== REQUIRED TASK A ==
Gather every line of the listing below that contains the word "Instruction", matching case exactly.

===== DOCUMENT EXTRACT

There are six positions on a volleyball court, and each position serves a unique role in the success of the team. Just like other competitive teams, you need to depend on each player to not only do their job but do their job well. Volleyball is extremely fast-paced and requires serious athletic ability. Depending on your skill-set and which aspect of the game you excel in the most, you can determine which of these six positions you will play. In today’s blog, Hoover Met Complex will break down each of these volleyball play positions.
The setter is the main contributor to the offense of the volleyball team. One of the requirements of the setter is having a delicate touch to set the ball perfectly for one of the attacking players. Communication is extremely important for the setter because they need to get the rest of the players on the same page. Without the setter, there wouldn’t be hard spikes or technical ball movement.
The outside hitter is also known as the left-side hitter and is the lead attacker in the offensive strategy. To be a successful outsider hitter, you must be able to jump high, be quick on your feet, and be ready to adapt to different situations. The volleyball won’t always be placed where the outsider hitter would like, so they need to be prepared for hits from a variety of places.

==========
===== SUPPLIED DATA

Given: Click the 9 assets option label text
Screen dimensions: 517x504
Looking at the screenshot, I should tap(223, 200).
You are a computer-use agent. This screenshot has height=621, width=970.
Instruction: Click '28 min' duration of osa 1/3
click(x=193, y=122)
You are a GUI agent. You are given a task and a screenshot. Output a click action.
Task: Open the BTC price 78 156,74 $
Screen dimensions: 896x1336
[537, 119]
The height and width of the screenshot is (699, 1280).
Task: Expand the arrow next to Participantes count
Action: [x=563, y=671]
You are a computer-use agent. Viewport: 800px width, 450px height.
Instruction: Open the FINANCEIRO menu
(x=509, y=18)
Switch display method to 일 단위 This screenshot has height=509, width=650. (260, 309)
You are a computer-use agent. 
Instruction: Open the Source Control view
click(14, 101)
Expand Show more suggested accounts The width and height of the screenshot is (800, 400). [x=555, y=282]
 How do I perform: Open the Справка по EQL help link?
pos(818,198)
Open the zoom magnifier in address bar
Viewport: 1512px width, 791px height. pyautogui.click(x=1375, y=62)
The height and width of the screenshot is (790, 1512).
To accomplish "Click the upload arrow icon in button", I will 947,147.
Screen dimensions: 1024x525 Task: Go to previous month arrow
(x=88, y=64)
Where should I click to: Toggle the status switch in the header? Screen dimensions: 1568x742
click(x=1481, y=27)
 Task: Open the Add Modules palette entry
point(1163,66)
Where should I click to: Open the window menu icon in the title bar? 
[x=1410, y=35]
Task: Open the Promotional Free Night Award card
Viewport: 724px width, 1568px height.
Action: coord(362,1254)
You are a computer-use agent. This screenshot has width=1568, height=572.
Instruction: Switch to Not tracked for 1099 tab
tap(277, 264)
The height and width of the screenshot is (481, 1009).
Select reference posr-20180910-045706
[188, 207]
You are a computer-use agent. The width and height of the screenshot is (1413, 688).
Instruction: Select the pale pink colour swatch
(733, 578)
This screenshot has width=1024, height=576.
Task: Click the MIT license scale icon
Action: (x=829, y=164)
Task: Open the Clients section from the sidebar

==========

== REQUIRED TASK B ==
Go on with the article on volleyball positions from the point where it stops.

== RIGHT ANSWER A ==
Instruction: Click '28 min' duration of osa 1/3
Instruction: Open the FINANCEIRO menu
Instruction: Open the Source Control view
Instruction: Switch to Not tracked for 1099 tab
Instruction: Select the pale pink colour swatch

== RIGHT ANSWER B ==
Also known as the right-side hitter, these players need to be a perfect balance of both offense and defense. They will also get many opportunities to hit the volleyball, so similar to the outside hitter, jumping ability is vital. The main difference that sets the opposite hitter apart is their defensive responsibility. Being able to receive the serve from the opposing team is just one of the many requirements of this specialized position.
The middle blocker, sometimes known as the middle hitter, is the tallest player on the volleyball team. Their main role for the team is being the first line of defense against the opposing team’s hits. The middle blocker needs to read the other team’s attackers to quickly raise his or her arms above the net in a blocking attempt. However, this is not a defense-only position. The middle blocker will have chances for quick points throughout the set.
The libero can become confusing for non-volleyball players. They can only play on the back row of the court, and because of this, are the ideal person to receive a hit from the opposite team. There are set rules the libero needs to follow, such as not attacking the ball at the net, playing a set for an attacker from the front, and more. You can always tell a libero apart from the rest of the team because they wear a different colored jersey.
For more information on the libero, check out this blog: Why the Libero Is the Most Underrated Player on the Volleyball Court
The thing that sets the defensive specialist apart from other volleyball positions is their ability to substitute out any player on the court. This will count against the team’s total of 12 substitutions. The defensive specialist traditionally focuses on ball control and passing and works well with the libero.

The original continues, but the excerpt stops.